Member satisfaction averages 679, which is a 10-point improvement from 2014. The increase in satisfaction is driven by improved performance across all factors, most notably in information and communication (+17 points), which is primarily a result of carrier’s efforts to refine messaging, adjust message frequency, and upgrade their websites. Satisfaction in the customer service factor has increased by 11 points, driven partially by matching communication methods to member preferences, such as mobile and text. Cost satisfaction increases by 13 points. Fewer members report a premium increase. They have also seen a decline in out-of-pocket expenses.

Rick Johnson, senior director of the healthcare practice at J.D. Power, said “Health plans have come a long way since last year as the focus has shifted toward better serving member needs and building trust. However, there is still a lot of work to do. Health plans need to take a more customer-centric approach and keep their members engaged through regular communications about programs and services available through their plan. When members perceive their plan as a trusted health partner, there is a positive impact on loyalty and advocacy.”
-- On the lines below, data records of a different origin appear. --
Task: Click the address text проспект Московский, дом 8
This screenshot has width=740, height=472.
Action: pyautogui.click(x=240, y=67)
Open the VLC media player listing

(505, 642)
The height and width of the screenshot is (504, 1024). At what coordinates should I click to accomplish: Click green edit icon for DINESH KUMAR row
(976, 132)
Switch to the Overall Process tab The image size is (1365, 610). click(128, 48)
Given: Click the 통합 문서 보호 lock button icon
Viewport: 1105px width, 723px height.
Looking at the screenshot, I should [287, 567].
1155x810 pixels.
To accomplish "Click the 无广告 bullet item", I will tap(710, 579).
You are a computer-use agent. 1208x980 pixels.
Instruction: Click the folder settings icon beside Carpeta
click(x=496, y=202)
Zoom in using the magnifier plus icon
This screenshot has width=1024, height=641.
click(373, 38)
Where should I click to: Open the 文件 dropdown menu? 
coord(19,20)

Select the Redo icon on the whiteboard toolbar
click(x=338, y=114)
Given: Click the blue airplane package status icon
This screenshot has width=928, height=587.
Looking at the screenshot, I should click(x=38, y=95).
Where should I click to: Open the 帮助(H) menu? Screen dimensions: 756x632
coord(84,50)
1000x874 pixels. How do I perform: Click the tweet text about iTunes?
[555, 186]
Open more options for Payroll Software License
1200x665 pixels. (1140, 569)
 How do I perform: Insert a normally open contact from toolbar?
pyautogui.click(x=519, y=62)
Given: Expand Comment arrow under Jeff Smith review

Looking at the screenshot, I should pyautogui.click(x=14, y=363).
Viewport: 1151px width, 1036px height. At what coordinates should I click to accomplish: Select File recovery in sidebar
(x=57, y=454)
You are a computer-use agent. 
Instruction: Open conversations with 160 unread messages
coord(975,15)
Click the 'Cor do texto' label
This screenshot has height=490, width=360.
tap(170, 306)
Satisfaction is significantly higher among the 19% of members who strongly agree their health plan is a trusted partner in managing their health. Among members who say they strongly agree that their health plan is a trusted partner, satisfaction increases by 201 points.

Within information and communication, satisfaction ratings have improved from 2014 in the factor’s four attributes: ease of understanding your plan’s benefits and services, frequency of communications, usefulness of information, and variety of communications.

Similarly, satisfaction ratings have also improved related to premiums, deductibles, co-pays for prescription medication, and co-pays for doctor visits.

Member satisfaction is 108 points higher among members who have contacted their plan via mobile app at least once in the past 12 months than among those who haven’t. While members under 40 years old contact their plan via text and mobile app at a significantly higher rate than older members, the telephone is still the most frequently used contact method across all age cohorts.

Satisfaction is highest among health plan members in the California, Northwest Illinois–Indiana, Michigan, and Mountain regions.